▶ Instructions for the task
Can you give all the records again without altering a single character?

BEGIN Study material

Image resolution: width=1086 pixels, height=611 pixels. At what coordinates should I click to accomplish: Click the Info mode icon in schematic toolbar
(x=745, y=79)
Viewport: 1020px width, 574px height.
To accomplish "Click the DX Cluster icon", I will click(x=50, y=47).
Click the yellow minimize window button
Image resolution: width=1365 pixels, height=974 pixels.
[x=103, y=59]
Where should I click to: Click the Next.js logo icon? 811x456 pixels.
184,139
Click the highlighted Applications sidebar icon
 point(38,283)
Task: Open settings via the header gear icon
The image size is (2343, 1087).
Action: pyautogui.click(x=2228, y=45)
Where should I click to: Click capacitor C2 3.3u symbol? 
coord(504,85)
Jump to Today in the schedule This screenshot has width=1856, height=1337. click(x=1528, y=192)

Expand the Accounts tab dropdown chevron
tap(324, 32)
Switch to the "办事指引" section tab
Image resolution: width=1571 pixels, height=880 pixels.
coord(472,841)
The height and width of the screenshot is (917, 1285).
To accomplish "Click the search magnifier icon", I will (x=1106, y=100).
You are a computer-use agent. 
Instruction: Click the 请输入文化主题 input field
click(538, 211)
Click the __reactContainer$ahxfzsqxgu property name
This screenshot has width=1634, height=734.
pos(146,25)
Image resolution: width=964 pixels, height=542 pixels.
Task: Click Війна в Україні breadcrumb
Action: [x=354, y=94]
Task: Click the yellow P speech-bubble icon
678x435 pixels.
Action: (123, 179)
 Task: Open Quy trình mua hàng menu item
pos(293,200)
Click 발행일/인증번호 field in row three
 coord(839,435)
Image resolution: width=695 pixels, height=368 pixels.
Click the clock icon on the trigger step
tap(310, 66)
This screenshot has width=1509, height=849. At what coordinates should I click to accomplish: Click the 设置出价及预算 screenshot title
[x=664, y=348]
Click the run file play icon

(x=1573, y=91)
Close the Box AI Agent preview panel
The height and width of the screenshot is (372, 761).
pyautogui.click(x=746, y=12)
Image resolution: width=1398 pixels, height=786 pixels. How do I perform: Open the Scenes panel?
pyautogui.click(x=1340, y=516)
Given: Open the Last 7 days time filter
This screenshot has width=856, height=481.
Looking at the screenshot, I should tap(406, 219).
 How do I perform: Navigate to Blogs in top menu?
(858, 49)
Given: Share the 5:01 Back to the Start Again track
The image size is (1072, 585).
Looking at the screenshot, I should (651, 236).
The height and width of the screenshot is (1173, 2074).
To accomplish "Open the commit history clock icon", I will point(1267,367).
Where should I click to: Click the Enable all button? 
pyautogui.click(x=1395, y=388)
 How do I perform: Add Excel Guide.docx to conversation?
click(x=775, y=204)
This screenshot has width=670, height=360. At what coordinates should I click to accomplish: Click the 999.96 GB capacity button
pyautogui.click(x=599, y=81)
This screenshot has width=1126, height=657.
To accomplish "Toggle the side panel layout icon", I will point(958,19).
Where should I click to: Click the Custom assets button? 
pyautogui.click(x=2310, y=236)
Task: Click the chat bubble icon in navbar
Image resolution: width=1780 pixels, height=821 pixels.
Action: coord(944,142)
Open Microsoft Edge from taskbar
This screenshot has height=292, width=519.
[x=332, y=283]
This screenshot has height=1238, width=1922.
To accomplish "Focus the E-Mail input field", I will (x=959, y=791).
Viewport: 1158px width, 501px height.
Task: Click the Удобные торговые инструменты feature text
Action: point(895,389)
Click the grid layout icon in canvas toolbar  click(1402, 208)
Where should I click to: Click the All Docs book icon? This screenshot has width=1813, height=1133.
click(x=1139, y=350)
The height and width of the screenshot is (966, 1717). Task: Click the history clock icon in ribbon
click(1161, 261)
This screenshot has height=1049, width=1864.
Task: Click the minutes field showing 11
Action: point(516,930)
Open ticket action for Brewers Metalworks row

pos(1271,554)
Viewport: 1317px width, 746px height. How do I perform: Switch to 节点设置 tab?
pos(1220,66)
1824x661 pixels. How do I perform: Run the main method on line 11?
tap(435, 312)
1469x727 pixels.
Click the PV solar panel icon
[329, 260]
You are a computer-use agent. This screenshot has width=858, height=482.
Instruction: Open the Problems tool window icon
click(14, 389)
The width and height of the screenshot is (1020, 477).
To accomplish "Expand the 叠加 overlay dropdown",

END Study material

▶ Your response
Image resolution: width=1086 pixels, height=611 pixels. At what coordinates should I click to accomplish: Click the Info mode icon in schematic toolbar
(x=745, y=79)
Viewport: 1020px width, 574px height.
To accomplish "Click the DX Cluster icon", I will click(x=50, y=47).
Click the yellow minimize window button
Image resolution: width=1365 pixels, height=974 pixels.
[x=103, y=59]
Where should I click to: Click the Next.js logo icon? 811x456 pixels.
184,139
Click the highlighted Applications sidebar icon
 point(38,283)
Task: Open settings via the header gear icon
The image size is (2343, 1087).
Action: pyautogui.click(x=2228, y=45)
Where should I click to: Click capacitor C2 3.3u symbol? 
coord(504,85)
Jump to Today in the schedule This screenshot has width=1856, height=1337. click(x=1528, y=192)

Expand the Accounts tab dropdown chevron
tap(324, 32)
Switch to the "办事指引" section tab
Image resolution: width=1571 pixels, height=880 pixels.
coord(472,841)
The height and width of the screenshot is (917, 1285).
To accomplish "Click the search magnifier icon", I will (x=1106, y=100).
You are a computer-use agent. 
Instruction: Click the 请输入文化主题 input field
click(538, 211)
Click the __reactContainer$ahxfzsqxgu property name
This screenshot has width=1634, height=734.
pos(146,25)
Image resolution: width=964 pixels, height=542 pixels.
Task: Click Війна в Україні breadcrumb
Action: [x=354, y=94]
Task: Click the yellow P speech-bubble icon
678x435 pixels.
Action: (123, 179)
 Task: Open Quy trình mua hàng menu item
pos(293,200)
Click 발행일/인증번호 field in row three
 coord(839,435)
Image resolution: width=695 pixels, height=368 pixels.
Click the clock icon on the trigger step
tap(310, 66)
This screenshot has width=1509, height=849. At what coordinates should I click to accomplish: Click the 设置出价及预算 screenshot title
[x=664, y=348]
Click the run file play icon

(x=1573, y=91)
Close the Box AI Agent preview panel
The height and width of the screenshot is (372, 761).
pyautogui.click(x=746, y=12)
Image resolution: width=1398 pixels, height=786 pixels. How do I perform: Open the Scenes panel?
pyautogui.click(x=1340, y=516)
Given: Open the Last 7 days time filter
This screenshot has width=856, height=481.
Looking at the screenshot, I should tap(406, 219).
 How do I perform: Navigate to Blogs in top menu?
(858, 49)
Given: Share the 5:01 Back to the Start Again track
The image size is (1072, 585).
Looking at the screenshot, I should (651, 236).
The height and width of the screenshot is (1173, 2074).
To accomplish "Open the commit history clock icon", I will point(1267,367).
Where should I click to: Click the Enable all button? 
pyautogui.click(x=1395, y=388)
 How do I perform: Add Excel Guide.docx to conversation?
click(x=775, y=204)
This screenshot has width=670, height=360. At what coordinates should I click to accomplish: Click the 999.96 GB capacity button
pyautogui.click(x=599, y=81)
This screenshot has width=1126, height=657.
To accomplish "Toggle the side panel layout icon", I will point(958,19).
Where should I click to: Click the Custom assets button? 
pyautogui.click(x=2310, y=236)
Task: Click the chat bubble icon in navbar
Image resolution: width=1780 pixels, height=821 pixels.
Action: coord(944,142)
Open Microsoft Edge from taskbar
This screenshot has height=292, width=519.
[x=332, y=283]
This screenshot has height=1238, width=1922.
To accomplish "Focus the E-Mail input field", I will (x=959, y=791).
Viewport: 1158px width, 501px height.
Task: Click the Удобные торговые инструменты feature text
Action: point(895,389)
Click the grid layout icon in canvas toolbar  click(1402, 208)
Where should I click to: Click the All Docs book icon? This screenshot has width=1813, height=1133.
click(x=1139, y=350)
The height and width of the screenshot is (966, 1717). Task: Click the history clock icon in ribbon
click(1161, 261)
This screenshot has height=1049, width=1864.
Task: Click the minutes field showing 11
Action: point(516,930)
Open ticket action for Brewers Metalworks row

pos(1271,554)
Viewport: 1317px width, 746px height. How do I perform: Switch to 节点设置 tab?
pos(1220,66)
1824x661 pixels. How do I perform: Run the main method on line 11?
tap(435, 312)
1469x727 pixels.
Click the PV solar panel icon
[329, 260]
You are a computer-use agent. This screenshot has width=858, height=482.
Instruction: Open the Problems tool window icon
click(14, 389)
The width and height of the screenshot is (1020, 477).
To accomplish "Expand the 叠加 overlay dropdown",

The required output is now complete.